Muhdesatın aidiyetinin tespiti davaları genel olarak arz üzerindeki yapının malikten başkası tarafından inşa edilmesi veya müstakil mülkiyetin bulunmadığı hallerde paydaşlardan bir veya bir kaçı tarafından yapı inşa edilmesi hallerinde gündeme gelir. Gerçekten de paydaşlardan biri veya bir kaçı diğerlerinin katkısı olmaksızın bir yapı veya bahçe meydana getirebileceği gibi bunu 3. bir kişi de yapabilir. Bu çözülmesi gereken hukuki bir mesele meydana getirir. Bu meselenin çözümü için öncelikle yasal düzenlemelerin incelenmesinde fayda vardır.
TMK madde 684 "Bir şeye malik olan kimse, o şeyin bütünleyici parçalarına da malik olur.
Bütünleyici parça, yerel âdetlere göre asıl şeyin temel unsuru olan ve o şey yok edilmedikçe, zarara uğratılmadıkça veya yapısı değiştirilmedikçe ondan ayrılmasına olanak bulunmayan parçadır." hükmü bir şeye malik olanın o şeye ait bütünleyici parçalarına da malik olacağını kabul etmiştir. O halde kural olarak arz sahibi arz üzerinde yer alan ve bütünleyici parça niteliğinde olan bitki, bina ve eklentilerinin de maliki olacaktır.
Aynı sonuca TMK madde 718 "Arazi üzerindeki mülkiyet, kullanılmasında yarar olduğu ölçüde, üstündeki hava ve altındaki arz katmanlarını kapsar.
Bu mülkiyetin kapsamına, yasal sınırlamalar saklı kalmak üzere yapılar, bitkiler ve kaynaklar da girer." hükmünden de ulaşılmaktadır.
TMK madde 722 "Bir kimse kendi arazisindeki yapıda başkasının malzemesini ya da başkasının arazisindeki yapıda kendisinin veya bir başkasının malzemesini kullanırsa, bu malzeme arazinin bütünleyici parçası olur.
Ancak, sahibinin rızası olmaksızın kullanılmış olan malzemenin sökülmesi aşırı zarara yol açmayacaksa, malzeme sahibi, gideri yapıyı yaptırana ait olmak üzere bunların sökülüp kendisine verilmesini isteyebilir.
Aynı koşullar altında arazinin maliki de, rızası olmaksızın yapılan yapıda kullanılan malzemenin, gideri yapıyı yaptırana ait olmak üzere sökülüp kaldırılmasını isteyebilir." arzın malikinin bütünleyici parçasının da maliki olacağı kuralı yinelemiş ancak arazi sahibine ve malzeme sahibine aşırı zarara yol açmamak kaydı ile malzemenin sökülmesini talep etme hakkı tanımıştır. Ancak çoğu zaman arz üzerinde inşa edilen binanın bu şartlar altında sökülmesi mümkün olmaz.

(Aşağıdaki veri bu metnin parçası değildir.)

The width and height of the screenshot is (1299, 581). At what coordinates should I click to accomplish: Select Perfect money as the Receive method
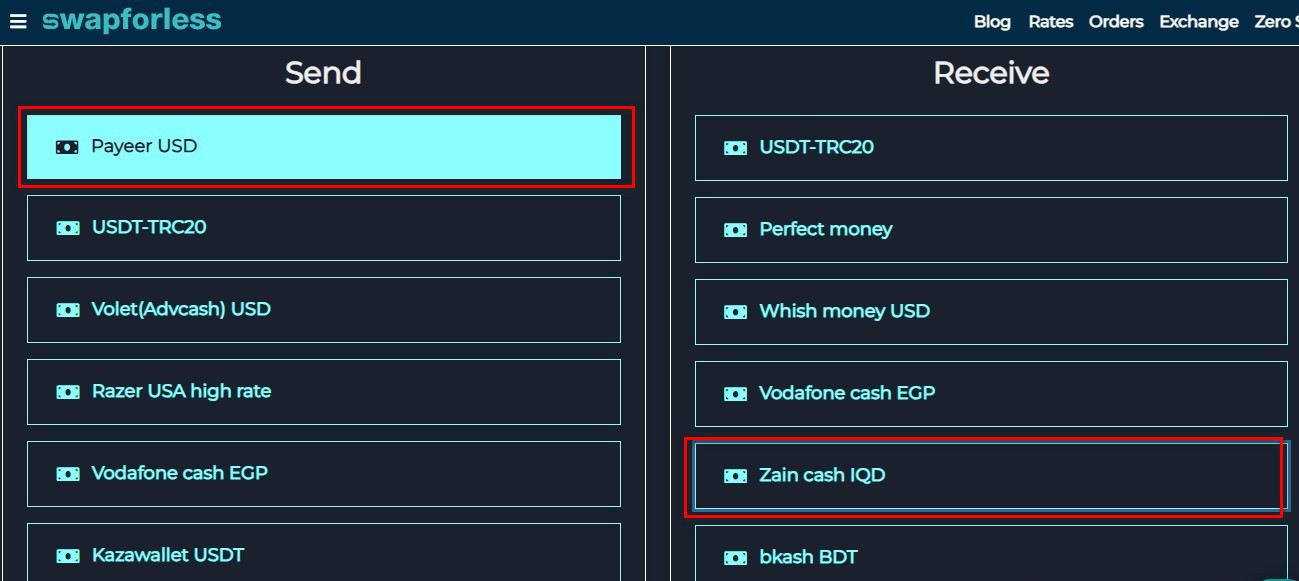pos(990,229)
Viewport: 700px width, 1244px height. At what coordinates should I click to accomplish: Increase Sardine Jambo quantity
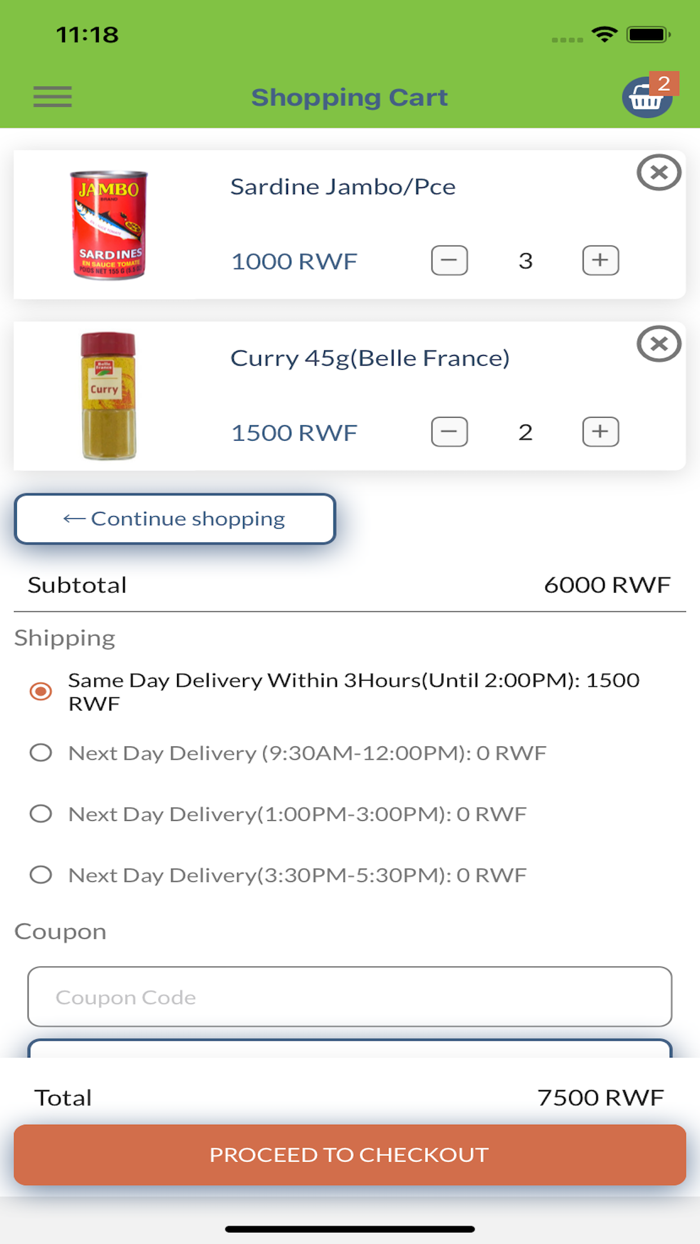pyautogui.click(x=600, y=261)
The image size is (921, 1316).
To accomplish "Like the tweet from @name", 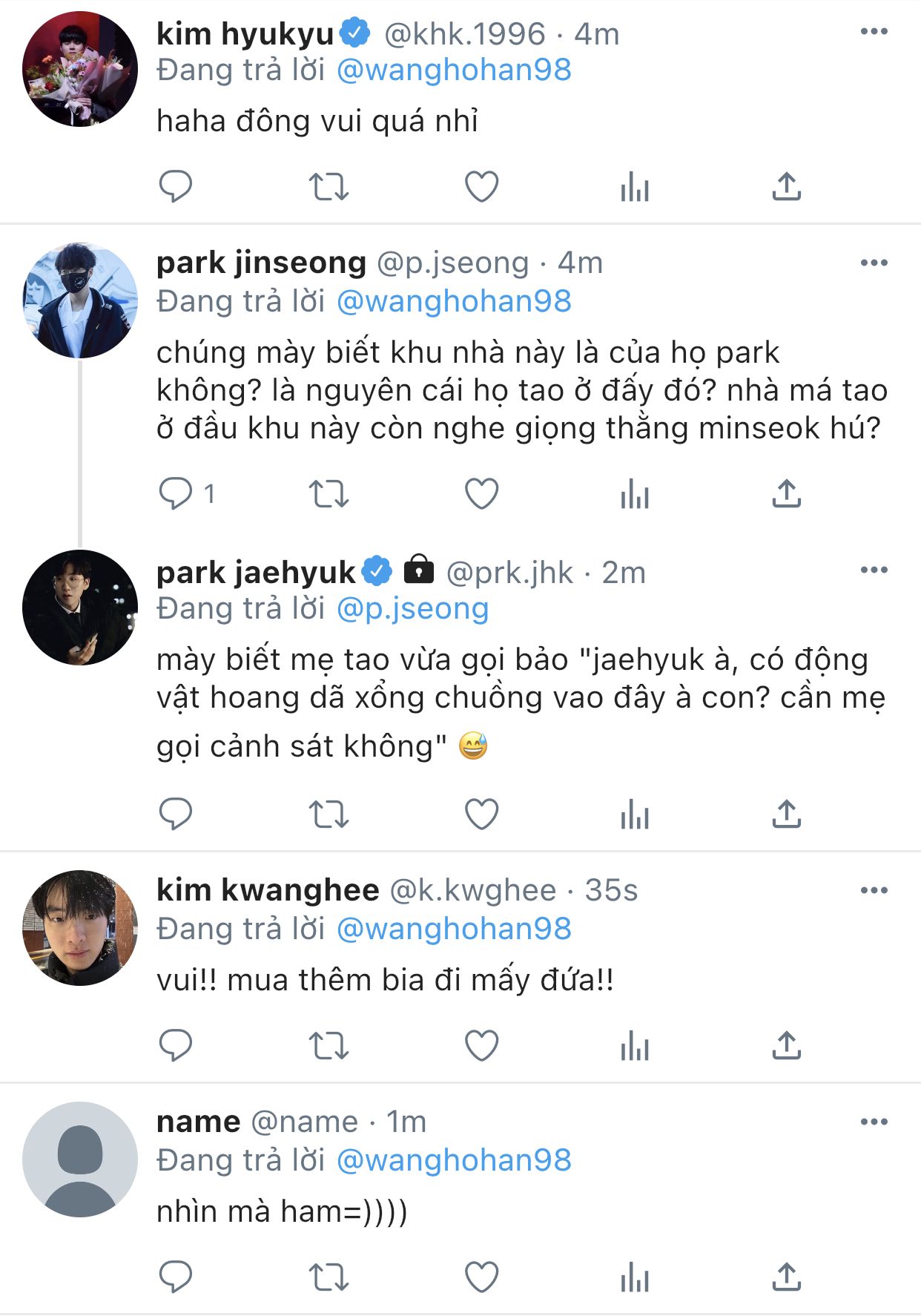I will point(481,1277).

Araziden sökülmesi mümkün olmayan bu yapıların değeri arazi değerinden açıkça fazla olması halinde TMK madde 724 iyiniyetli tarafa arazinin tamamının ya da kullanıma elverişli kısmın malzeme malikine uygun bir bedel verilmesini talep etme hakkı tanımıştır. Gerçekten de TMK madde 724 "Yapının değeri açıkça arazinin değerinden fazlaysa, iyiniyetli taraf uygun bir bedel karşılığında yapının ve arazinin tamamının veya yeterli bir kısmının mülkiyetinin malzeme sahibine verilmesini isteyebilir." şeklindedir.
Kadastro Kanunu madde 19 "Tapuda kayıtlı taşınmaz malın zilyet lehine tespitinde, mevcut ve her türlü takyid ile sınırlı ayni haklar saklı tutulur. Eski tapu kayıtlarındaki bu tür hak ve mükellefiyetler, kadastro tutanağında belirtilerek yeni kütüklere aynen geçirilir.
Taşınmaz mal üzerinde malikinden başka bir kimseye veya paydaşlarından birine ait muhdesat mevcut ise bunun sahibi, cinsi, ihdas tarihi ve iktisap sebebi belirtilerek tutanağın ve kütüğün beyanlar hanesinde gösterilir.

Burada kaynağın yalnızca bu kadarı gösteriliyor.